### Aim
Extract each of the following lines verbatim, with nothing altered, added, or omitted.

+--

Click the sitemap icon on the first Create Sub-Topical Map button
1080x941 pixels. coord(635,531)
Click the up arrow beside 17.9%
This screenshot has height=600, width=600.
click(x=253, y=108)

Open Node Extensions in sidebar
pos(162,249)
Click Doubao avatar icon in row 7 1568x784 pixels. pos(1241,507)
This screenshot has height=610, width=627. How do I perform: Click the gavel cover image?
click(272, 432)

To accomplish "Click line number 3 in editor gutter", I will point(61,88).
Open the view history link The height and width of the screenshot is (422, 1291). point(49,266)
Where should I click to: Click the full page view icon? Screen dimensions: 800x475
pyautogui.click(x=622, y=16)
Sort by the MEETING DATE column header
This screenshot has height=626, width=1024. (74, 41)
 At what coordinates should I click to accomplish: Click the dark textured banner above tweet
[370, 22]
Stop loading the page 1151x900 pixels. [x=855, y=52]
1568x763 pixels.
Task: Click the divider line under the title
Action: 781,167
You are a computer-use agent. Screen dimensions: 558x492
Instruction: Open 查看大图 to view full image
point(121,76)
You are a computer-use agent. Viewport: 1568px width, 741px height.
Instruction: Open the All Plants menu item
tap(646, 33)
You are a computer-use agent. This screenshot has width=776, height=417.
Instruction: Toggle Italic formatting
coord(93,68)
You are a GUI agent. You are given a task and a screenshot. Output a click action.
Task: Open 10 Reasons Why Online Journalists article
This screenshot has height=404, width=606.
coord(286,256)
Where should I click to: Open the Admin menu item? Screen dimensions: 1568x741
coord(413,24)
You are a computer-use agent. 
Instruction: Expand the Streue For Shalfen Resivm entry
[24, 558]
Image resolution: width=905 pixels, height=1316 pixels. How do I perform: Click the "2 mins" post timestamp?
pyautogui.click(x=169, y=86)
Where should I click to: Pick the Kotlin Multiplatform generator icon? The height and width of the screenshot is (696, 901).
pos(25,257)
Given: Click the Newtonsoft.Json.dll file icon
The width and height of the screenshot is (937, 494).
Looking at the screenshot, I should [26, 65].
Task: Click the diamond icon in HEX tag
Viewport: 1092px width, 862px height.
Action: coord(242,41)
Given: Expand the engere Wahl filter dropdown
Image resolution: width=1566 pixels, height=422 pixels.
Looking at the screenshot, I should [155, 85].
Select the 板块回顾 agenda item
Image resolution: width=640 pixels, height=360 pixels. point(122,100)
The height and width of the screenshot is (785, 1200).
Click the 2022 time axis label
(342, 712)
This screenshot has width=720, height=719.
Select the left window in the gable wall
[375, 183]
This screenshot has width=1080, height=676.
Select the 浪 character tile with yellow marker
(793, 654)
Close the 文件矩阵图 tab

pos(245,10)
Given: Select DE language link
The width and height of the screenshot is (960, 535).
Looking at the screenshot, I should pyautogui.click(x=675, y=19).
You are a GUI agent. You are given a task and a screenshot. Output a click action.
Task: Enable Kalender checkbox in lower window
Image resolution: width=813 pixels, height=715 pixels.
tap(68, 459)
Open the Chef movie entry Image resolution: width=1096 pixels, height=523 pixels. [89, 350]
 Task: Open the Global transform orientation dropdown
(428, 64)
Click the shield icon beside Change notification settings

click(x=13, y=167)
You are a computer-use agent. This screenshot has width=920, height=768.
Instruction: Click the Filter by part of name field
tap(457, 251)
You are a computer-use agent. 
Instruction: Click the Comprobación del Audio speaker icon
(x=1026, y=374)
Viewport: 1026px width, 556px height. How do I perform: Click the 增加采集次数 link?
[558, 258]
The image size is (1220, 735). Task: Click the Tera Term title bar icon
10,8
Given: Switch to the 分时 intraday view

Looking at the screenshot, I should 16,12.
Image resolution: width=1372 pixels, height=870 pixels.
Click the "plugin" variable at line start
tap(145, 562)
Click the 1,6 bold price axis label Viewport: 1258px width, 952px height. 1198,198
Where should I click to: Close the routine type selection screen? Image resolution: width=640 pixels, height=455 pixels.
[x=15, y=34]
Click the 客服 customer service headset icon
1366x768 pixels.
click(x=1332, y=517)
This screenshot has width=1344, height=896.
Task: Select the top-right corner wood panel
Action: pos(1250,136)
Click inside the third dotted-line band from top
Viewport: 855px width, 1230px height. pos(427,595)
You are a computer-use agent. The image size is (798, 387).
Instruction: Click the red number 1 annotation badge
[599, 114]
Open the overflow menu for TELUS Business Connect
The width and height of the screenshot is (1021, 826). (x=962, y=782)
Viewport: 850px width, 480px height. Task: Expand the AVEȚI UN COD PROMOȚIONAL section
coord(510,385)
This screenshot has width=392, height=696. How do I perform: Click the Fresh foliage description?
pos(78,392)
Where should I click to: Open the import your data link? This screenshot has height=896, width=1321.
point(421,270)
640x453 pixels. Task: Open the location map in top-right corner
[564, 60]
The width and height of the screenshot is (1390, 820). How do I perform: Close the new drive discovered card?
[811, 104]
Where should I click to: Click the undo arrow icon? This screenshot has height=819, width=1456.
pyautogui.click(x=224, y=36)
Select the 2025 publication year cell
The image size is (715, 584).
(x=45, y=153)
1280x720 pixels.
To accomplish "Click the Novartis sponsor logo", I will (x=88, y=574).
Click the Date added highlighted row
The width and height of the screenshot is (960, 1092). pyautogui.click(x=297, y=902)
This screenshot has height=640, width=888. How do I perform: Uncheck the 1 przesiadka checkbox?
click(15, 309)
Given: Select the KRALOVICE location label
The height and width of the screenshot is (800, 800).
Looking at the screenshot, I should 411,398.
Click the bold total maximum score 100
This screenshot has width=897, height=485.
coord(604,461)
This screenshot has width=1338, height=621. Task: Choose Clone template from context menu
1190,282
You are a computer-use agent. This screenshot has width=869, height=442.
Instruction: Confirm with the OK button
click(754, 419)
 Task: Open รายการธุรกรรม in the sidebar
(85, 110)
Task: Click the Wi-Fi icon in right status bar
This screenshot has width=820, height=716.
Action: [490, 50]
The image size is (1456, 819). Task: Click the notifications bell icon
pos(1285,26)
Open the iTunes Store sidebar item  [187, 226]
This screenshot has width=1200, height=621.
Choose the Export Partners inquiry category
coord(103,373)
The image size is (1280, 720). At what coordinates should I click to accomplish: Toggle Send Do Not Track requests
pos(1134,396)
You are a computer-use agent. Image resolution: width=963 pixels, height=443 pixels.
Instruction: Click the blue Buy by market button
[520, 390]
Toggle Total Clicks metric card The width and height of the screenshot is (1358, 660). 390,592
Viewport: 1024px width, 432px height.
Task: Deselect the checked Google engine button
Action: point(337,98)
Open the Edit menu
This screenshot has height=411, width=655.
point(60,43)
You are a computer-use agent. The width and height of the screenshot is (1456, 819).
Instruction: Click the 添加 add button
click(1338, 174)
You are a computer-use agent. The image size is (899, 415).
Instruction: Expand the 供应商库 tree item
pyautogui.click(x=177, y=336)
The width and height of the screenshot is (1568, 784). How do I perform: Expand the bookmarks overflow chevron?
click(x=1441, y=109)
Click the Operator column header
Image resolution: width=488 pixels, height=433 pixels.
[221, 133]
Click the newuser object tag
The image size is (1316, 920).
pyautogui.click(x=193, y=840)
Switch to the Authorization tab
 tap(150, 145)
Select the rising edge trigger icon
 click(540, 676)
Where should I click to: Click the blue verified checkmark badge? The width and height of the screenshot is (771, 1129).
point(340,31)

+--

### The answer
Click the sitemap icon on the first Create Sub-Topical Map button
1080x941 pixels. coord(635,531)
Click the up arrow beside 17.9%
This screenshot has height=600, width=600.
click(x=253, y=108)

Open Node Extensions in sidebar
pos(162,249)
Click Doubao avatar icon in row 7 1568x784 pixels. pos(1241,507)
This screenshot has height=610, width=627. How do I perform: Click the gavel cover image?
click(272, 432)

To accomplish "Click line number 3 in editor gutter", I will point(61,88).
Open the view history link The height and width of the screenshot is (422, 1291). point(49,266)
Where should I click to: Click the full page view icon? Screen dimensions: 800x475
pyautogui.click(x=622, y=16)
Sort by the MEETING DATE column header
This screenshot has height=626, width=1024. (74, 41)
 At what coordinates should I click to accomplish: Click the dark textured banner above tweet
[370, 22]
Stop loading the page 1151x900 pixels. [x=855, y=52]
1568x763 pixels.
Task: Click the divider line under the title
Action: 781,167
You are a computer-use agent. Screen dimensions: 558x492
Instruction: Open 查看大图 to view full image
point(121,76)
You are a computer-use agent. Viewport: 1568px width, 741px height.
Instruction: Open the All Plants menu item
tap(646, 33)
You are a computer-use agent. This screenshot has width=776, height=417.
Instruction: Toggle Italic formatting
coord(93,68)
You are a GUI agent. You are given a task and a screenshot. Output a click action.
Task: Open 10 Reasons Why Online Journalists article
This screenshot has height=404, width=606.
coord(286,256)
Where should I click to: Open the Admin menu item? Screen dimensions: 1568x741
coord(413,24)
You are a computer-use agent. 
Instruction: Expand the Streue For Shalfen Resivm entry
[24, 558]
Image resolution: width=905 pixels, height=1316 pixels. How do I perform: Click the "2 mins" post timestamp?
pyautogui.click(x=169, y=86)
Where should I click to: Pick the Kotlin Multiplatform generator icon? The height and width of the screenshot is (696, 901).
pos(25,257)
Given: Click the Newtonsoft.Json.dll file icon
The width and height of the screenshot is (937, 494).
Looking at the screenshot, I should [26, 65].
Task: Click the diamond icon in HEX tag
Viewport: 1092px width, 862px height.
Action: coord(242,41)
Given: Expand the engere Wahl filter dropdown
Image resolution: width=1566 pixels, height=422 pixels.
Looking at the screenshot, I should [155, 85].
Select the 板块回顾 agenda item
Image resolution: width=640 pixels, height=360 pixels. point(122,100)
The height and width of the screenshot is (785, 1200).
Click the 2022 time axis label
(342, 712)
This screenshot has width=720, height=719.
Select the left window in the gable wall
[375, 183]
This screenshot has width=1080, height=676.
Select the 浪 character tile with yellow marker
(793, 654)
Close the 文件矩阵图 tab

pos(245,10)
Given: Select DE language link
The width and height of the screenshot is (960, 535).
Looking at the screenshot, I should pyautogui.click(x=675, y=19).
You are a GUI agent. You are given a task and a screenshot. Output a click action.
Task: Enable Kalender checkbox in lower window
Image resolution: width=813 pixels, height=715 pixels.
tap(68, 459)
Open the Chef movie entry Image resolution: width=1096 pixels, height=523 pixels. [89, 350]
 Task: Open the Global transform orientation dropdown
(428, 64)
Click the shield icon beside Change notification settings

click(x=13, y=167)
You are a computer-use agent. This screenshot has width=920, height=768.
Instruction: Click the Filter by part of name field
tap(457, 251)
You are a computer-use agent. 
Instruction: Click the Comprobación del Audio speaker icon
(x=1026, y=374)
Viewport: 1026px width, 556px height. How do I perform: Click the 增加采集次数 link?
[558, 258]
The image size is (1220, 735). Task: Click the Tera Term title bar icon
10,8
Given: Switch to the 分时 intraday view

Looking at the screenshot, I should 16,12.
Image resolution: width=1372 pixels, height=870 pixels.
Click the "plugin" variable at line start
tap(145, 562)
Click the 1,6 bold price axis label Viewport: 1258px width, 952px height. 1198,198
Where should I click to: Close the routine type selection screen? Image resolution: width=640 pixels, height=455 pixels.
[x=15, y=34]
Click the 客服 customer service headset icon
1366x768 pixels.
click(x=1332, y=517)
This screenshot has width=1344, height=896.
Task: Select the top-right corner wood panel
Action: pos(1250,136)
Click inside the third dotted-line band from top
Viewport: 855px width, 1230px height. pos(427,595)
You are a computer-use agent. The image size is (798, 387).
Instruction: Click the red number 1 annotation badge
[599, 114]
Open the overflow menu for TELUS Business Connect
The width and height of the screenshot is (1021, 826). (x=962, y=782)
Viewport: 850px width, 480px height. Task: Expand the AVEȚI UN COD PROMOȚIONAL section
coord(510,385)
This screenshot has width=392, height=696. How do I perform: Click the Fresh foliage description?
pos(78,392)
Where should I click to: Open the import your data link? This screenshot has height=896, width=1321.
point(421,270)
640x453 pixels. Task: Open the location map in top-right corner
[564, 60]
The width and height of the screenshot is (1390, 820). How do I perform: Close the new drive discovered card?
[811, 104]
Where should I click to: Click the undo arrow icon? This screenshot has height=819, width=1456.
pyautogui.click(x=224, y=36)
Select the 2025 publication year cell
The image size is (715, 584).
(x=45, y=153)
1280x720 pixels.
To accomplish "Click the Novartis sponsor logo", I will (x=88, y=574).
Click the Date added highlighted row
The width and height of the screenshot is (960, 1092). pyautogui.click(x=297, y=902)
This screenshot has height=640, width=888. How do I perform: Uncheck the 1 przesiadka checkbox?
click(15, 309)
Given: Select the KRALOVICE location label
The height and width of the screenshot is (800, 800).
Looking at the screenshot, I should 411,398.
Click the bold total maximum score 100
This screenshot has width=897, height=485.
coord(604,461)
This screenshot has width=1338, height=621. Task: Choose Clone template from context menu
1190,282
You are a computer-use agent. This screenshot has width=869, height=442.
Instruction: Confirm with the OK button
click(754, 419)
 Task: Open รายการธุรกรรม in the sidebar
(85, 110)
Task: Click the Wi-Fi icon in right status bar
This screenshot has width=820, height=716.
Action: [490, 50]
The image size is (1456, 819). Task: Click the notifications bell icon
pos(1285,26)
Open the iTunes Store sidebar item  [187, 226]
This screenshot has width=1200, height=621.
Choose the Export Partners inquiry category
coord(103,373)
The image size is (1280, 720). At what coordinates should I click to accomplish: Toggle Send Do Not Track requests
pos(1134,396)
You are a computer-use agent. Image resolution: width=963 pixels, height=443 pixels.
Instruction: Click the blue Buy by market button
[520, 390]
Toggle Total Clicks metric card The width and height of the screenshot is (1358, 660). 390,592
Viewport: 1024px width, 432px height.
Task: Deselect the checked Google engine button
Action: point(337,98)
Open the Edit menu
This screenshot has height=411, width=655.
point(60,43)
You are a computer-use agent. The width and height of the screenshot is (1456, 819).
Instruction: Click the 添加 add button
click(1338, 174)
You are a computer-use agent. The image size is (899, 415).
Instruction: Expand the 供应商库 tree item
pyautogui.click(x=177, y=336)
The width and height of the screenshot is (1568, 784). How do I perform: Expand the bookmarks overflow chevron?
click(x=1441, y=109)
Click the Operator column header
Image resolution: width=488 pixels, height=433 pixels.
[221, 133]
Click the newuser object tag
The image size is (1316, 920).
pyautogui.click(x=193, y=840)
Switch to the Authorization tab
 tap(150, 145)
Select the rising edge trigger icon
 click(540, 676)
Where should I click to: Click the blue verified checkmark badge? The width and height of the screenshot is (771, 1129).
point(340,31)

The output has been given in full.